Using Data From nfldb¶
NFLWin comes with robust support for querying data from nfldb, a package designed to
facilitate downloading and accessing play-by-play data. There are
functions to query the nfldb database in nflwin.utilities
,
and nflwin.model.WPModel
has keyword arguments that allow
you to directly use nfldb data to fit and validate a WP model. Using
nfldb is totally optional: a default model is already fit and ready to
use, and NFLWin is fully compatible with any source for play-by-play
data. However, nfldb is one of the few free sources of up-to-date NFL
data and so it may be a useful resource to have.
Installing nfldb¶
nfldb is pip-installable, and can be installed as an extra dependency
(pip install nflwin[nfldb]
). Without setting up the nfldb
Postgres database first, however, the pip install will succeed but
nfldb will be unuseable. What’s more, trying to set up the database
after installing nfldb may fail as well.
The nfldb wiki has fairly decent installation instructions, but I know that when I went through the installation process I had to interpret and adjust several steps. I’d at least recommend reading through the wiki first, but in case it’s useful I’ve listed the steps I followed below (for reference I was on Mac OS 10.10).
Installing Postgres¶
I had an old install kicking around, so I first had to clean that up.

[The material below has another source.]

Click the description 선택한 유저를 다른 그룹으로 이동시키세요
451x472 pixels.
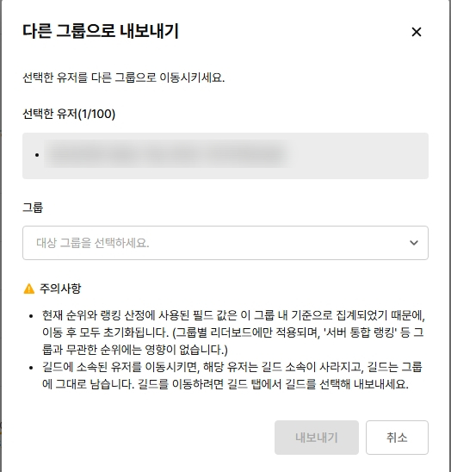coord(124,78)
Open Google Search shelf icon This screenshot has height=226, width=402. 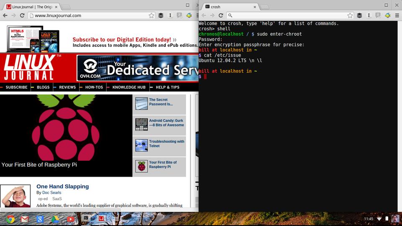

Since I was using Homebrew:
$ brew uninstall -force postgresql
$ rm -rf /usr/local/var/postgres/ # where I'd installed the prior DB
Then install a fresh version:
$ brew update
$ brew install postgresql
Start Postgres and Create a Default DB¶
You can choose to run Postgres at startup, but I don’t use it that often so I choose not to do those steps - I just run it in the foreground with this command:
$ postgres -D /usr/local/var/postgres
Or in the background with this command:
$ pg_ctl -D /usr/local/var/postgres -l logfile start
If you don’t create a default database based on your username,
launching Postgres will fail with a psql: FATAL: database
"USERNAME" does not exist
error:
$ createdb `whoami`
Check that the install and configuration went well by launching Postgres as your default user:
$ psql
psql (9.5.2)
Type "help" for help.
USERNAME=#
Next, add a password:
USERNAME=# ALTER ROLE "USERNAME" WITH ENCRYPTED PASSWORD 'choose a
superuser password';
USERNAME=# \q;
Edit the pg_hba.conf``file found in your database (in my case the
file was
``/usr/local/var/postgres/pg_hba.conf
), and change all instances of
trust
to md5
.
Create nfldb Postgres User and Database¶
Start by making a user:
$ createuser -U USERNAME -E -P nfldb
where you replace USERNAME
with your actual username. Make up a
new password. Then make the nfldb database:
$ createdb -U USERNAME -O nfldb nfldb
You’ll need to enter the password for the USERNAME account. Next, add the fuzzy string matching extension:
$ psql -U USERNAME -c 'CREATE EXTENSION fuzzystrmatch;' nfldb
You should now be able to connect the nfldb user to the nfldb database:
$ psql -U nfldb nfldb
From this point you should be able to follow along with the instructions from nfldb.
Using nfldb¶
Once nfldb is properly installed, you can use it with NFLwin in a couple of different ways.
Querying Data¶
nfldb comes with a robust set of options to query its database, but
they tend to be designed more for ad hoc querying of small amounts of
data or computing aggregate statistics. It’s possible to use built-in
nfldb queries to get the data NFLWin needs, but it’s slow. So NFLWin
has built in support for bulk queries of nfldb in the
nflwin.utilities
module:
>>> from nflwin import utilities
>>> data = utilities.get_nfldb_play_data(season_years=[2010],
... season_types=["Regular", "Postseason"])
>>> data.head()
gsis_id drive_id play_id offense_team yardline down yards_to_go \
0 2010090900 1 35 MIN -20.0 0 0
1 2010090900 1 57 NO -27.0 1 10
2 2010090900 1 81 NO 1.0 1 10
3 2010090900 1 109 NO 13.0 1 10
4 2010090900 1 135 NO 13.0 2 10
home_team away_team offense_won quarter seconds_elapsed curr_home_score \
0 NO MIN False Q1 0.0 0
1 NO MIN True Q1 4.0 0
2 NO MIN True Q1 39.0 0
3 NO MIN True Q1 79.0 0
4 NO MIN True Q1 84.0 0
curr_away_score
0 0
1 0
2 0
3 0
4 0
You can see the docstring for more details, but basically get_nfldb_play_data
queries
the nfldb database directly for columns relevant to estimating WP,
does some simple parsing/preprocessing to get them in the right format,
then returns them as a dataframe. Keyword arguments control what parts
of seasons are queried.
Integration with WPModel¶
While you can train NFLWin’s win probability model
(nflwin.model.WPModel
) with whatever data you want, it
comes with keyword arguments that allow you to query nfldb
directly. For instance, to train the default model on the 2009 and 2010
regular seasons from nfldb, you’d enter the following:
>>> from nflwin.model import WPModel
>>> model = WPModel()
>>> model.create_default_pipeline()
Pipeline(...)
>>> model.train_model(source_data="nfldb",
... training_seasons=[2009, 2010],
... training_season_types=["Regular"])